Der Gesellschaftsvertrag vom 20.Mai 1975 regelt unter Nr.VII die Gewinnverteilung mit der Ergänzung, daß daneben jedem Gesellschafter für die Kosten der Autounterhaltung eine jährliche entnahmefähige Vergütung von 6 000 DM gewährt werde. Die Kosten der Autoanschaffung und -unterhaltung sowie die Kosten für Reisen, Bewirtung und Präsente hatte jeder Gesellschafter selbst zu tragen. Nach ausdrücklicher Vereinbarung waren diese Kosten bei der Ermittlung des verteilungsfähigen Gewinns nicht abziehbar und als Sonderbetriebsausgaben des einzelnen Gesellschafters zu erfassen.
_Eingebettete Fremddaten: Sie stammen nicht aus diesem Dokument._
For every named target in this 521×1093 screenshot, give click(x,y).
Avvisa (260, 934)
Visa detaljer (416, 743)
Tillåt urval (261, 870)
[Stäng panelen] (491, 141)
Der Kläger behandelte die von der Sozietät gezahlten Vergütungen sowie Honorareinnahmen für Tätigkeiten, die er im eigenen Namen und für eigene Rechnung erbracht hatte, als steuerbaren Umsatz und ermittelte unter Berücksichtigung entsprechender Vorsteuerbeträge die von ihm geschuldete Umsatzsteuer gemäß § 19 Abs.1 und 3 des Umsatzsteuergesetzes (UStG) 1980. Unter Hinweis auf Abschn.6 Abs.10 der Umsatzsteuer-Richtlinien (UStR) 1985 vertrat der Beklagte und Revisionsbeklagte (das Finanzamt --FA--) in der Einspruchsentscheidung die Auffassung, daß hinsichtlich der erklärten Vermietungsumsätze kein Leistungsaustausch, sondern ein nicht steuerbarer Gesellschafterbeitrag an die Sozietät vorliege. Die Klage hatte keinen Erfolg; das Urteil des Finanzgerichts (FG) ist in der Umsatzsteuer-Rundschau (UR) 1991, 21 veröffentlicht.
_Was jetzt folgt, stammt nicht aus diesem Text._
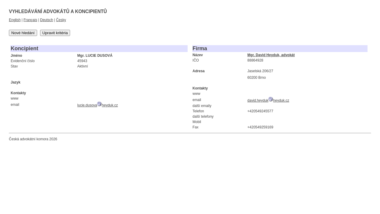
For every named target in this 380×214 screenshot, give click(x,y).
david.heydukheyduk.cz (268, 100)
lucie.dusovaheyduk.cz (97, 105)
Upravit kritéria (55, 33)
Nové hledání (23, 33)
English (14, 20)
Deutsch (46, 20)
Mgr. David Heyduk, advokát (270, 55)
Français (30, 20)
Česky (61, 20)
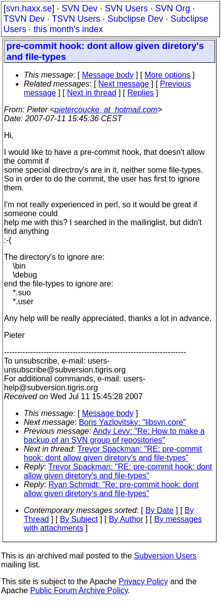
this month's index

Mit der Revision rügt der Kläger Verletzung materiellen Rechts. Im einzelnen trägt er vor:
Entgegen der Auffassung des FG sei von umsatzsteuerbaren Vermietungsleistungen gegen Entgelt auszugehen.
Es gehöre nicht zu den Aufgaben eines Gesellschafter-Geschäftsführers seiner Gesellschaft Kfz und Inventar zur Nutzung zu überlassen. Gegen Sonderentgelt könne ein Gesellschafter eine Leistung der Gesellschaft gegenüber erbringen, die als Leistungsaustausch anzusehen sei. Daß keine Gewinnverteilungsabrede vorliege, ergebe sich eindeutig aus den unterschiedlichen "Restgewinnquoten"; diese habe ab 1979 33,3 % - 35,7 % - 31 % betragen. Da die Vergütung der Sozietät für die Überlassung des Inventars und der PKW in allen Fällen gleich hoch gewesen sei, sei nachgewiesen, daß es sich bei der Vereinbarung nicht um eine Gewinnverteilungsabrede handele.
Der Mietvertrag vom 9.Juni 1975 sei ausschließlich aus wirtschaftlichen Gründen (Gleichbehandlung der Gesellschafter; Kostenbegrenzung) abgeschlossen worden. Mit dem Abschluß der Mietverträge sei kein steuerlicher Vorteil verbunden; auch bei der Sozietät wären die Vorsteuern abziehbar gewesen. § 19 Abs.3 UStG sei erst 1980 eingeführt worden.
Im Fall der Anerkennung des Mietvertrags seien auch die Fahrten zwischen Wohnung und Betriebsstätte dem unternehmerischen Bereich zuzuordnen.
Der Kläger beantragt, unter Aufhebung des angefochtenen Urteils der Klage stattzugeben.
Das FA beantragt, die Revision zurückzuweisen.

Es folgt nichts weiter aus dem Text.